- _THE PROBLEM_
Pictures are to be left out, and only the lines below starting at the one with "Open the KR leaderboard tab" and ending at the one with "Click the Media" are to be reproduced, each exactly, both ends included.
___ GIVEN DATA ___
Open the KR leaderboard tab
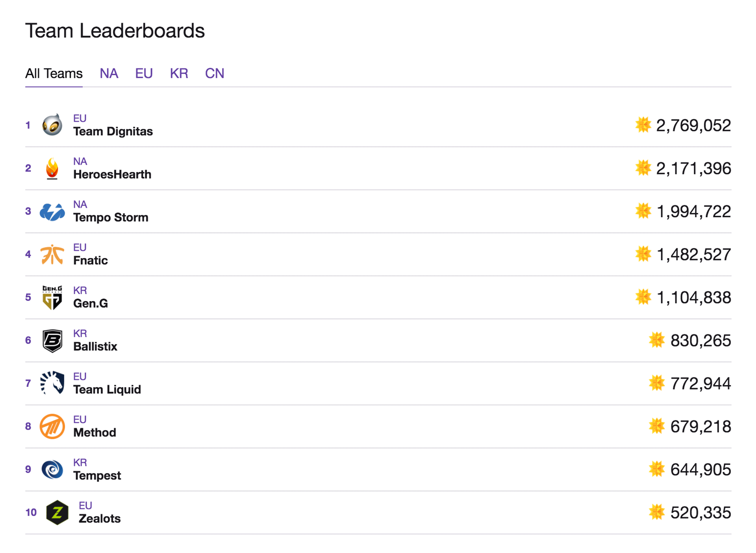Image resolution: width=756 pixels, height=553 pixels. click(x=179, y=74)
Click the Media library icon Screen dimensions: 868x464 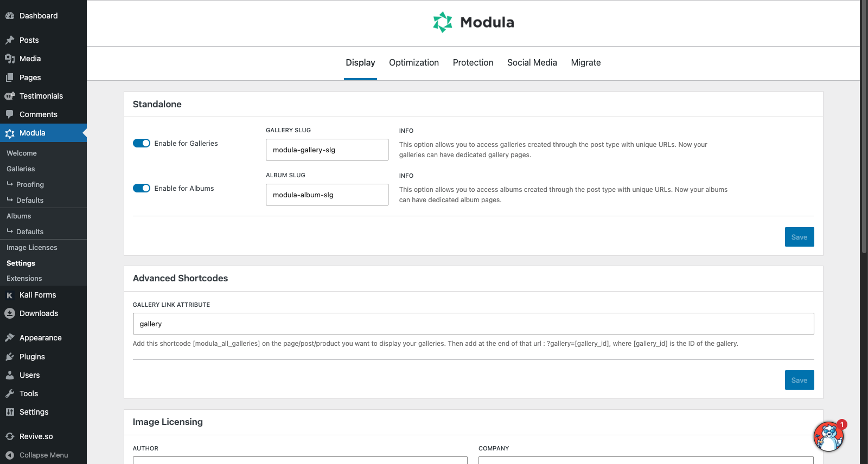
___
___ GIVEN DATA ___
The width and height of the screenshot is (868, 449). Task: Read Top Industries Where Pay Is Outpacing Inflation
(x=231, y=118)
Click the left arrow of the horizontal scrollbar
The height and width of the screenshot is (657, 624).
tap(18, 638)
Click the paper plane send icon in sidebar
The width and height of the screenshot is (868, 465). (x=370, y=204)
___
- _WRITTEN SOLUTION_
Open the KR leaderboard tab
Image resolution: width=756 pixels, height=553 pixels. click(x=179, y=74)
Click the Media library icon Screen dimensions: 868x464 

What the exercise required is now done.